Full clarity is the prerequisite when extremely high quality code is the desired produce. When I write a few lines of code, I generally can see how they could be compiled into machine code. The simple tasks that are at the CPU level may not be very intuitive when coding using higher C programming level, but understanding what the CPU can do, and then try to write code to match for that is crucial for the compiler to convert them into high quality machine code. There are compromises on which paths to emphasize on, either codes that are optimized for speed or size, and most of the time they are hand in hand together. For example, functions that take a runtime variable means it's flexible, but slower. On the other hand, functions that require compile time constants may not need to load and push any variable at all since the variables are embedded into the CPU instructions.
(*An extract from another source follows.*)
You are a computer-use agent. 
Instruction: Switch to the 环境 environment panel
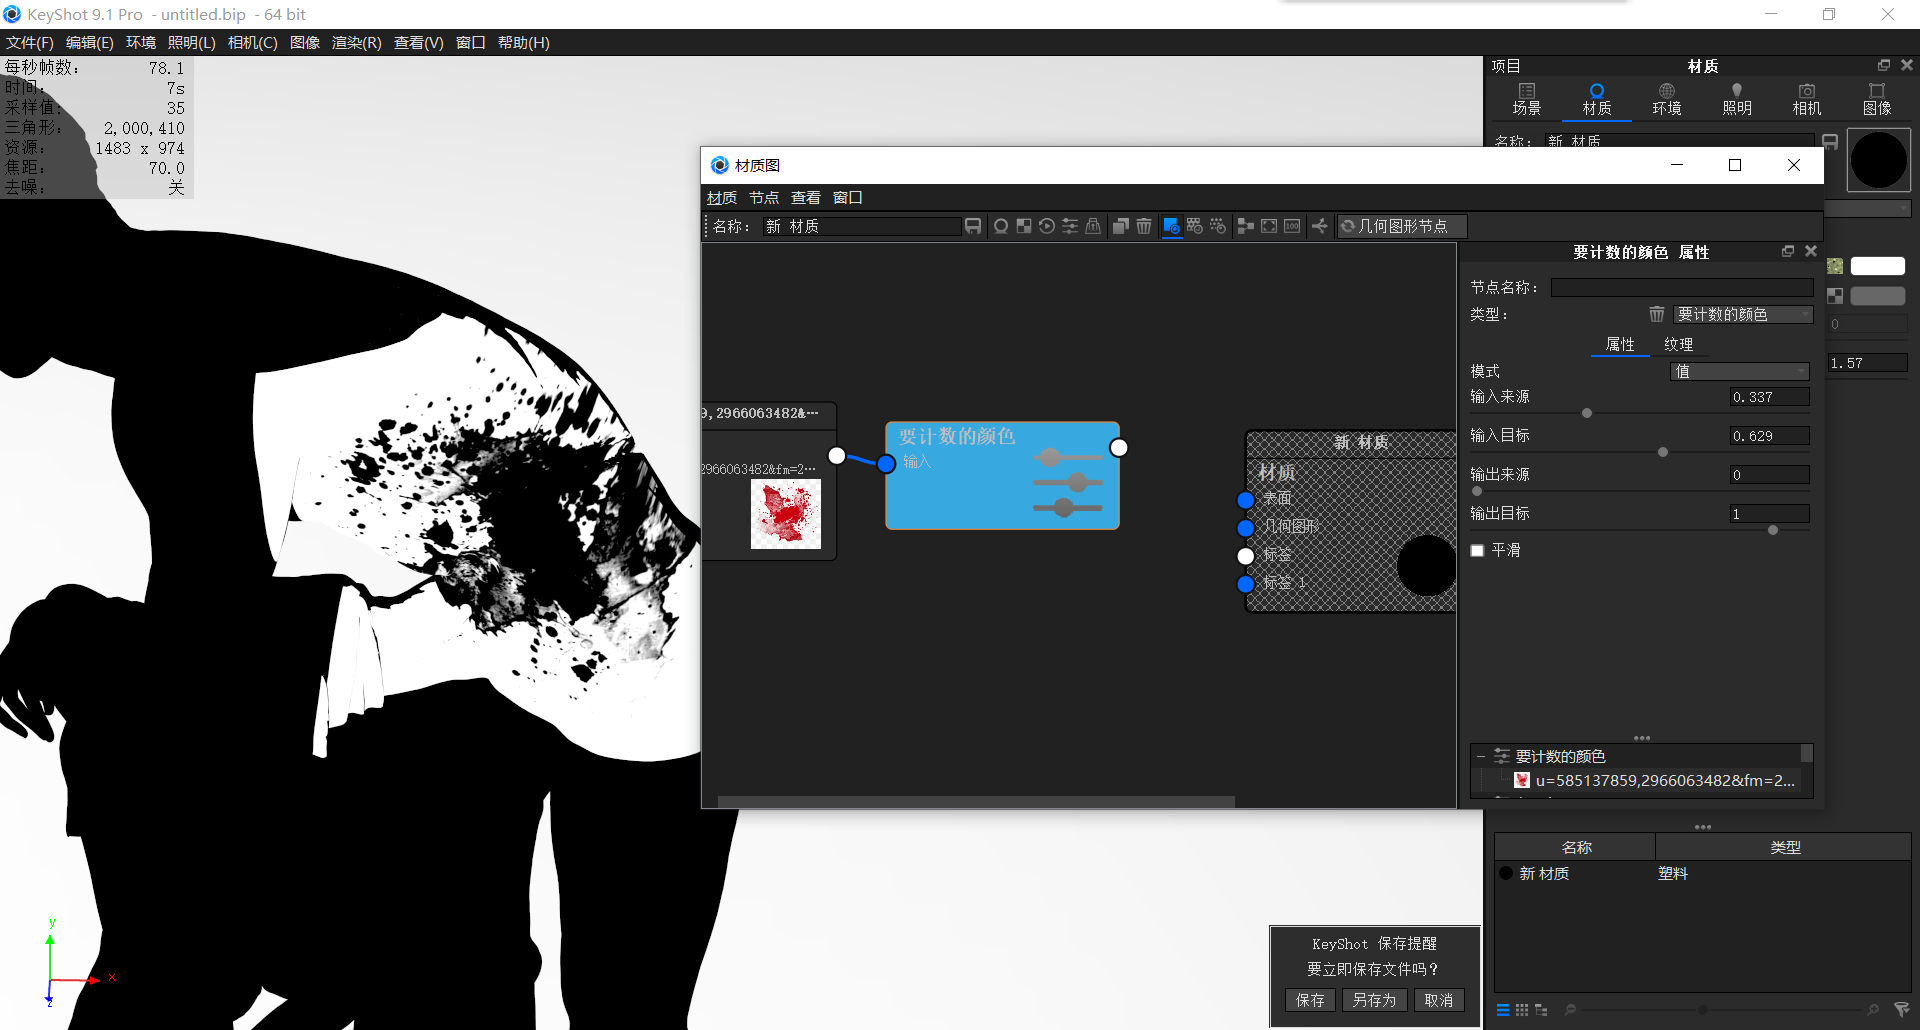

Automation is probably the most useful field that a MCU can be deployed on. Don't confuse automation with artificial intelligence (AI), even though they seem similar. They are very different. Automation is where you have few pre-defined procedures for few known conditions. AI is where you have to pick the best procedures from a huge amount of procedures for an unknown condition. Real AI is very computing intensive, while automation is simple and dumb repetitive code running in a loop which a slow MCU is good at doing.
Fundamentally speaking, a MCU is a general purpose IC, where as a controller IC is designed for controlling a specific device, and the most important feature of a MCU is its large number of programmable input and output pins. This not only allows it to see and interact with the surrounding environment directly, but also means it can be turned into any specialized chips and when building a system, highly simplify its design and process.
In short, the MCU is both universal and timeless. It's designed to last for 100 years. You can't say that to the chips inside your computer now. As software designers add more "objects" into their applications, your yesterday's old and capable computer simply can't handle the new world anymore. Therefore since a MCU is so basic and simple, it's obsolete proof.